Fujimori participated in the rescue effort Wednesday, carrying the body of a young boy and placing it in a coffin.


"It's estimated that between 250 and 300 people are buried below this immense quantity of mud," Fujimori said. "Two villages have almost completely vanished." Homes, livestock and crops were also swept away.


The president, known for his steely lack of emotions, seemed visibly moved by the tragedy as he walked with rescue workers through the mud.


"I have just seen 3-year-old children [removed from the mud] with their bodies limp," said the Peruvian leader, who arrived at the mountain site by helicopter. "It is truly dramatic.''


The mudslide occurred before dawn Tuesday when the side of a hill saturated by torrential rains let loose and came roaring down on two Andean villages.


The mud and rocks buried villages in the district of Tamburco, 480 kilometers southeast of the capital, Lima. Only five people -- two children and three adults -- in the direct line of the river of mud are believed to be alive, Fujimori said.
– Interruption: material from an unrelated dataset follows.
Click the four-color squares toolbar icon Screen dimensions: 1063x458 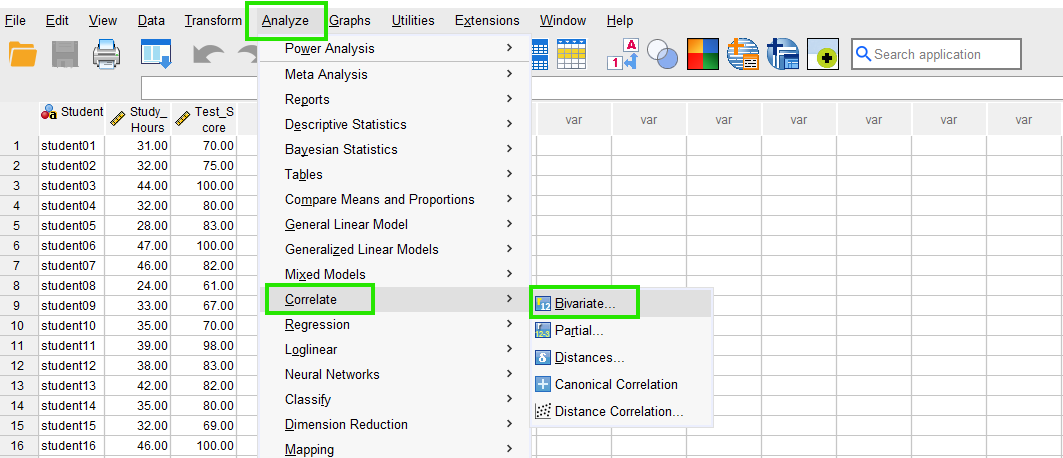coord(703,54)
Television footage Wednesday showed dead men, women, and children trapped in the 300,000 cubic meters of thick mud which swept over the villages. Arms and legs of some of the victims stuck out of the earth.
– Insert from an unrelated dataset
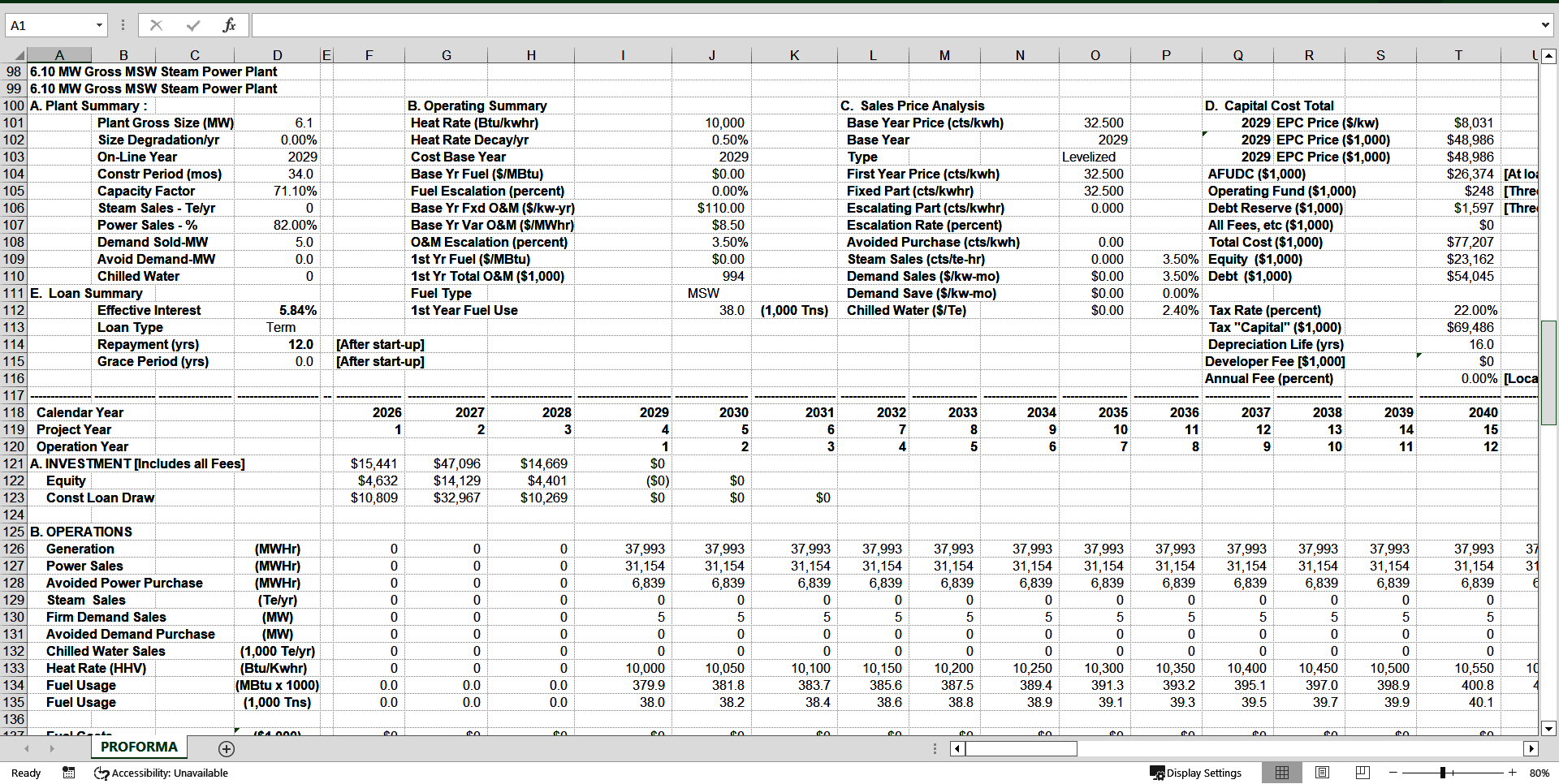The width and height of the screenshot is (1559, 784).
Task: Click the Display Settings icon
Action: [1198, 773]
"It is really a huge glob and there is the risk that if it rains again there could be another landslide,'' Fujimori said.


He said heavy rescue equipment could not be brought into the site.


"For the few survivors -- and there really are few -- emergency help is arriving,'' he said.


Many of the bodies recovered were mutilated when their homes came crashing down upon them as they slept, one rescue nurse said.


Carrion said only two homes were still standing in the village of Ccocha.


Hopes of finding any more survivors two days after the mudslide were dim.


Citing the threat of epidemic diseases, Health Minister Marino Costa Bauer said large quantities of insecticide were being sent to the area. Drinking water was also being sent.


Costa Bauer said 250 people had been evacuated because of the threat of other mudslides and as many as 600 may be moved to safer areas.


Rescue work has been hampered by the lack of roads into the area, according to a Transportation Ministry official.


Many families were trapped on high ground surrounded by the impassible muck and were forced to spend the chilly highland night outside, awaiting rescue.


"We are losing lives instead of saving them,'' said Livia Huaman, a government official.


Heavy rain in the highlands from December through March frequently causes flooding and landslides.